Cardinal Pell, former archbishop of Sydney and now Prefect of the Secretariat for the Economy in Vatican City, has appointed the archdiocese business manager, Danny Casey, to his office. The pair will work out of Saint John's Tower in the Vatican, a building usually reserved for VIP guests or the Pope if his apartments are unavailable.
Mr Casey told priests in Sydney his office ''will be central to the establishment of new policies, systems and practices''.
Mr Casey's abilities as a financial manager were revealed before the Royal Commission into Institutional Responses to Child Sexual Abuse earlier this year when it held hearings on the Catholic Church's handling of child sex abuse complaints.

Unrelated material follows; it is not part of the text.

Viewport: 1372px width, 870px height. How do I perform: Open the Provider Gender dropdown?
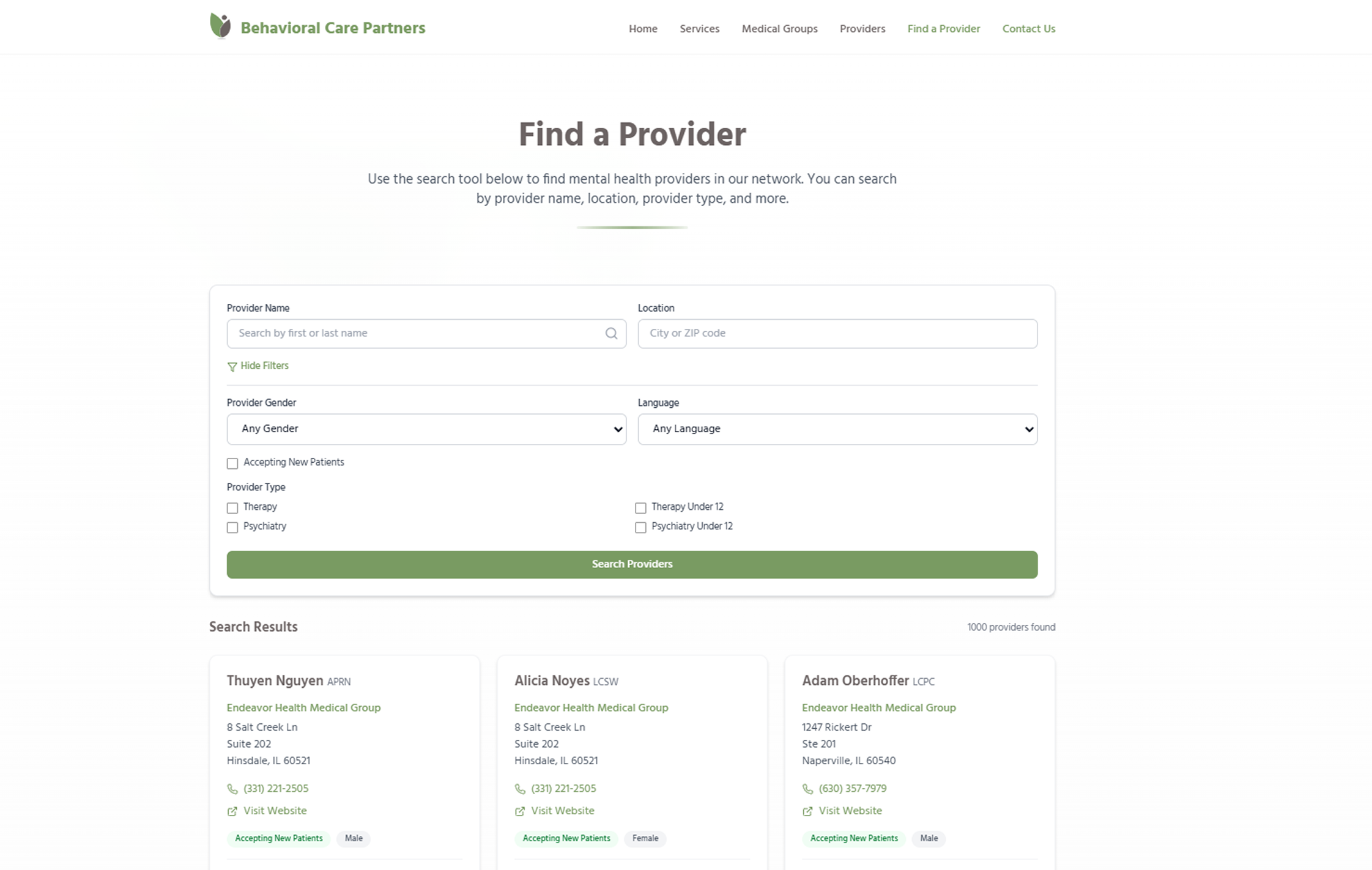point(426,429)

The commission heard that under Mr Casey's stewardship, the archdiocese's assets nearly doubled between 2004 and last year to more than $1 billion. In 2007, the surplus was $43.95 million, in 2006 it was $19.6 million, and last year $9.2 million, much of it coming from real estate sales. The archdiocese is understood to be the wealthiest in the country. It does not pay income tax or capital gains tax.
But the healthy balance sheet led to suggestions that the church's payouts to sexual abuse victims - the average figure was $83,200 - were too small.
Commission chairman Justice Peter McClellan put it to Mr Casey that ''the state of these funds is such that it would be possible for the church to spend significantly greater monies'' to assist people who had been abused.
''There is always opportunity to redirect additional expenditure,'' Mr Casey replied.
Cardinal Pell and Mr Casey have been charged with reforming the Vatican's byzantine and deeply corrupted finances.
The most recent monetary scandal involved the church's No. 2 under Pope Benedict XVI, Cardinal Tarcisio Bertone, who was accused of using his influence to steer $US20 million in Vatican bank loans to a film company run by a friend, who lost the money.
The Vatican has been consistently criticised for a culture of corruption, nepotism and cronyism.